Improving the inherently low sensitivity of NMR has been an important topic of research since the very early days. Dynamic nuclear polarization (DNP) is a hyperpolarization method which achieves nuclear polarizations significantly larger than the thermal-equilibrium polarization by transferring to nuclei the polarization of electrons. Due to the requirement of working at low temperatures, DNP of solid substances had limited applicability to high-resolution NMR and magnetic resonance imaging (MRI) until 2003, when DNP techniques based on fast dissolution of highly-polarized small molecules have been developed (dissolution DNP). The highly-polarized small molecules dissolved in solutions are then used as markers for in-vivo MRI, magnetic resonance spectroscopy (MRS) as well as for high-resolution NMR spectroscopy.
Current research topics
Further developments are necessary to widen the scope of dissolution DNP. Presently, dissolution DNP with direct polarization of 13C labeled metabolites (e.g. [1-13C]-pyruvate) is limited by the slow polarization process (> 1 hour), which precedes a single in-vivo MRI experiment and which is due to the typically slow build up of the 13C polarization.
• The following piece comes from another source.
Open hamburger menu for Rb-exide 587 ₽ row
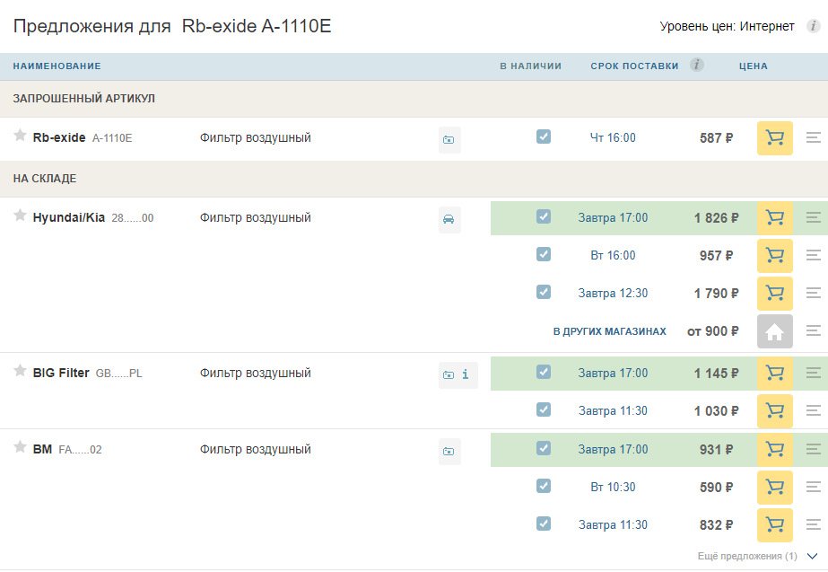828x572 pixels. pos(814,138)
This feature is bothersome in general since it slows down considerably the experimental work but it is even critical in certain in-vivo studies where several experiments must be repeated within relative short time, e.g. to observe response to drugs. We could show that the combination of DNP with cross polarization (DNP-CP) accelerates the polarization process for dilute 13C nuclei, thus allowing shorter repetition times. We are further investigating possibilities to optimise the dissolution DNP-CP technique with the aim of applying it in routine dissolution DNP experiments.